Apple Is Outdated, Says Chinese Conglomerate LeEco CEO (cnbc.com)
An anonymous reader shares an article on CNBC: Apple is "outdated" and losing momentum in China, billionaire entrepreneur Jia Yueting told CNBC in his first international television interview. "Apple only has individual apps. This was the right choice during the first generation of mobile net, when CPUs [central processing units] and the mobile network speeds were not fast enough," Jia said. "However now we're moving into the next era of mobile internet, these problems no longer exist. Moreover, having separate apps just means great obstacles in the user experience. We hope to break down these obstacles. One of the most important reasons [for slowing sales] is that Apple's innovation has become extremely slow," he said. "For example, a month ago Apple launched the iPhone SE. From an industry insider's perspective, this is a product with a very low level of technology... We think this is something they just shouldn't have done. [...] The Watch hasn't cut it. And they're looking at content on the services side, on the iTunes side. We'll see how that works out. But definitely they need something to drive the next leg of growth." In some other Apple news, the company is expected to announce its first quarterly year-over-year revenue decline since 2003 later today.
Apple has many businesses still growing - if you thought of any one product Apple makes a business, it would generally be growing more than most companies around.
The AppleWatch for example, was estimated to have sold more than twice the units of the first iPhone - and sales in the first twelve months brought in $1.5 billion more than Rolex.
Apple's music and video sales are constantly growing. Apple Mac sales still see a healthy growth every quarter. Apple's services growth is greater than Google at this point, and because services are tied to hardware which Apple has so much of in the field, there's no reason to think service growth will slow.
Even the iPhone is still growing more than not.
Sometimes what the "law of large numbers" means is that if you are large enough, you win.
"There is more worth loving than we have strength to love." - Brian Jay Stanley
It's simple - he wants to...
1) make a super-wrapper app of sorts where individual apps become mere features within his wrapper.
2) get a lot of attention by yapping about how the industry leader is "outdated" and that his naked money-grab is actually the new-shiny.
3) sell API access to his wrapper.
4) sucker some phone maker/carrier/etc into using his wrapper exclusively.
5) ???
6) Profit!
Of course, no mention is made as to what happens when his baby gets a security vuln , crashes (taking everything else with it), or otherwise isn't regularly updated by the carrier or maker (because seriously, outside of a few corner cases involving flagship phones, when was the last time a carrier or maker ever bothered posting/pushing updates to an Android device?)
Quo usque tandem abutere, Nimbus, patientia nostra?

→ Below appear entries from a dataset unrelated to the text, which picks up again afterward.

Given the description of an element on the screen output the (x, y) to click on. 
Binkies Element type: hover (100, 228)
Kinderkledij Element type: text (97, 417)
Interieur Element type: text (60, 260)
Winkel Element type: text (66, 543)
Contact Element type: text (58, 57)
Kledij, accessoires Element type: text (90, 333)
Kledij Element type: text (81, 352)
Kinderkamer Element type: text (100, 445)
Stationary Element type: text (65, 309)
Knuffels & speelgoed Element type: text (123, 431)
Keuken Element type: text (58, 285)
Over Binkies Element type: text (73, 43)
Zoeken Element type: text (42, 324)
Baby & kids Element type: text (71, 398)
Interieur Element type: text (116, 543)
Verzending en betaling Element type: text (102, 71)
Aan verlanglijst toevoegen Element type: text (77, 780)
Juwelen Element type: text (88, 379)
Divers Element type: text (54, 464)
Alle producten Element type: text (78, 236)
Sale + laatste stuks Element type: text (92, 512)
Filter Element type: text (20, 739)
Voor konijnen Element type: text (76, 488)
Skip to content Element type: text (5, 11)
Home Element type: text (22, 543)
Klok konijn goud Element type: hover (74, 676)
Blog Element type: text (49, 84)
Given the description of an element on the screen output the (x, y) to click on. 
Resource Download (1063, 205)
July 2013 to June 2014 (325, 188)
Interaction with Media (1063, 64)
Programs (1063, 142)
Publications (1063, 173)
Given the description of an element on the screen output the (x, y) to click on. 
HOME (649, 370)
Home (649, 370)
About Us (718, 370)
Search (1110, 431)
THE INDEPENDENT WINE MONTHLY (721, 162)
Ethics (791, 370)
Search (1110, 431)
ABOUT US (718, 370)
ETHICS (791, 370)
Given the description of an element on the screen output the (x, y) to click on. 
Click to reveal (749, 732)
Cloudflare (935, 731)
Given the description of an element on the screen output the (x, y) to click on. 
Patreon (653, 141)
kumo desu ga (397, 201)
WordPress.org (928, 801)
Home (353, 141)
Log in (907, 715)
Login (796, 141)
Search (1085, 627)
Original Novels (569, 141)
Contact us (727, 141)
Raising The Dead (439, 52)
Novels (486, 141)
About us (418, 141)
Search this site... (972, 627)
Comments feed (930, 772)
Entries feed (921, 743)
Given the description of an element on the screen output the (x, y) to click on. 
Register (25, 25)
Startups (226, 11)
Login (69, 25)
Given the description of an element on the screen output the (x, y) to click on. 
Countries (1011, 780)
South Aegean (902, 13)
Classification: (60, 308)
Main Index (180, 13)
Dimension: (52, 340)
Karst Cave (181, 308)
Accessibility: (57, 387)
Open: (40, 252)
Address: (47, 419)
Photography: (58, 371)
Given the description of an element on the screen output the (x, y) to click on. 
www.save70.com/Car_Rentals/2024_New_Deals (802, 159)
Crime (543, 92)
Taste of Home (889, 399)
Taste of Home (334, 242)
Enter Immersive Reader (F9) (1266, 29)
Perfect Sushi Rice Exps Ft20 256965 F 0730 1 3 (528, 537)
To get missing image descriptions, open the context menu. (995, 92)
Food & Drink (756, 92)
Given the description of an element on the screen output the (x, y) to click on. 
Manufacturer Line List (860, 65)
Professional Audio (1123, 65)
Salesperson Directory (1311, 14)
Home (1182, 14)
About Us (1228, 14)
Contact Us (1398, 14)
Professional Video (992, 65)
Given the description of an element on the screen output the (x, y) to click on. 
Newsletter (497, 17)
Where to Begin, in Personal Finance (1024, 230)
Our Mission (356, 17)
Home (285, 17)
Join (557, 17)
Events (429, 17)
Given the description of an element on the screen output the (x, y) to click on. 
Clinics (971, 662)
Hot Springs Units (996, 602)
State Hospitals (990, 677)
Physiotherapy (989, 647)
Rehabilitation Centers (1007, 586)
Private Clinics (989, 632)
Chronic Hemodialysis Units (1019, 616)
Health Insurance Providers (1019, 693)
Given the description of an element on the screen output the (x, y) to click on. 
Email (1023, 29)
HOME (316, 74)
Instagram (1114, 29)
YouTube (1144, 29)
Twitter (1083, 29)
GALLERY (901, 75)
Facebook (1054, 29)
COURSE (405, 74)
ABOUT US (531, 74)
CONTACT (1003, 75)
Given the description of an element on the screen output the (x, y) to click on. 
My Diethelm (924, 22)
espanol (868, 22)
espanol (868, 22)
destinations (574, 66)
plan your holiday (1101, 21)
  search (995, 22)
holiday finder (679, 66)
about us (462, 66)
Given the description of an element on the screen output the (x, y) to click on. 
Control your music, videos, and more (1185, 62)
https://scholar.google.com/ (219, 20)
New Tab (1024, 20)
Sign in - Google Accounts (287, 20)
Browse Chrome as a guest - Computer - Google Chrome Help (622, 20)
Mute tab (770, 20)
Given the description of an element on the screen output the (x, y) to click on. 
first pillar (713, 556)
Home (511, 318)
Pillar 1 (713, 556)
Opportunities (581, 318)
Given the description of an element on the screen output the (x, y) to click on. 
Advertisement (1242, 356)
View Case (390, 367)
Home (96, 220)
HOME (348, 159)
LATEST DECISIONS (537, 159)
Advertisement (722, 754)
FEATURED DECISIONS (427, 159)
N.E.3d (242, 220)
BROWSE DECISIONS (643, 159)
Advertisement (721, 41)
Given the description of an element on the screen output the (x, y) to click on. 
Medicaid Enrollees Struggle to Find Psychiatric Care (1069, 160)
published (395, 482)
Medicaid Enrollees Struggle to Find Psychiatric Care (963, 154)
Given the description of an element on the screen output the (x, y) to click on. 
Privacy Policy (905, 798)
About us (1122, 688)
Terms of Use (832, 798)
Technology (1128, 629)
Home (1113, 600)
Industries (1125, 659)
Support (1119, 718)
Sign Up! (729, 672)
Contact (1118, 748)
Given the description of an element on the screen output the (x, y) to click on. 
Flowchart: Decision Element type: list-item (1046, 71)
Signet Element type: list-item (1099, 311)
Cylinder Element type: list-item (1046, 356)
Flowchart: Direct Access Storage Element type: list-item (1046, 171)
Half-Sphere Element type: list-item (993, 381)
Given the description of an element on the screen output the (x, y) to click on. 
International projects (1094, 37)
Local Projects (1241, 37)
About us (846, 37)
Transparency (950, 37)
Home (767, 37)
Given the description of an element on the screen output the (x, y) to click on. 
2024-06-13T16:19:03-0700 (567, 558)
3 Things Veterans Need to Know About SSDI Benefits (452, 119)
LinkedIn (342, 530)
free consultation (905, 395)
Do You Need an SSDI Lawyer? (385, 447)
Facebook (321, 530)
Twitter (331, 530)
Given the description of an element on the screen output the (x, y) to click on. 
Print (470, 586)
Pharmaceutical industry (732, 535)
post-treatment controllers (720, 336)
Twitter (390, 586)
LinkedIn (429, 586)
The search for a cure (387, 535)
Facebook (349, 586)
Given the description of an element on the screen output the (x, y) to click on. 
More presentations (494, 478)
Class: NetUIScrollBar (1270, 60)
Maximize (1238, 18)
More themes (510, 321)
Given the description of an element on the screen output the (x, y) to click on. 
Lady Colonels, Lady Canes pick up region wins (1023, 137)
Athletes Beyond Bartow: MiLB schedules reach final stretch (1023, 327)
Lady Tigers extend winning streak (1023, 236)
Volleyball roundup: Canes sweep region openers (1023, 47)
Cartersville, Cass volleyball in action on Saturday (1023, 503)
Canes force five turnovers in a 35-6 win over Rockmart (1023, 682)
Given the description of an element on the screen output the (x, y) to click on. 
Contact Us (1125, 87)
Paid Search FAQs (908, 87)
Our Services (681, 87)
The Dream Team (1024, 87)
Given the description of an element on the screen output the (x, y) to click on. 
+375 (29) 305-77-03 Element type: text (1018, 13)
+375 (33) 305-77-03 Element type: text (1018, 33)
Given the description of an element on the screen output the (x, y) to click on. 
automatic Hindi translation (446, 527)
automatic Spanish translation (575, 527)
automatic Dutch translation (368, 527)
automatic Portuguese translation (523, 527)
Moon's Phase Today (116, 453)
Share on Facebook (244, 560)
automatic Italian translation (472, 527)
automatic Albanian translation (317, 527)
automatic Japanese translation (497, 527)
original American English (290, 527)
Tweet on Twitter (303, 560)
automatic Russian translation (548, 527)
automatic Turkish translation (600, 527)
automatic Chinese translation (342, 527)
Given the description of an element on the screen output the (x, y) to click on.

The funny thing is I am getting used to hearing this special kind of rambling. It's an epidemic in dealing with nearly every IT or really any engineering resource in Southeast Asia, especially certain parts of China, all of India, and others. It appears to stem from two intellectual deficiencies. The first is big picture thinking. I've met plenty of engineers who were one trick ponies and couldn't even see how their expertise in X could be applied to Y, much less understood how their knowledge fit in the tapestry of technical architecture. The second is the need to fill time / space with words when they have nothing useful. A huge list of banal generalities spew out, either positive or negative based on what they think the audience wants to hear.
The outsourcing movement has a couple more decades of rubber band-like hysteresis. Most companies that send technical services out to Chennai or Bangalore save their short term cash for 2-4 years, pay the CEO and CIO their bonuses, and then bring them back to the US as soon as they can get out of the contracts they've signed.
Actually in Asia its very common to have a single super app rather than a dozen. One app will be your messaging, shopping, mobile pay, taxi hailer, etc. THey go in for all-in-one over there. So far the US and EU haven't followed suit.
I still have more fans than freaks. WTF is wrong with you people?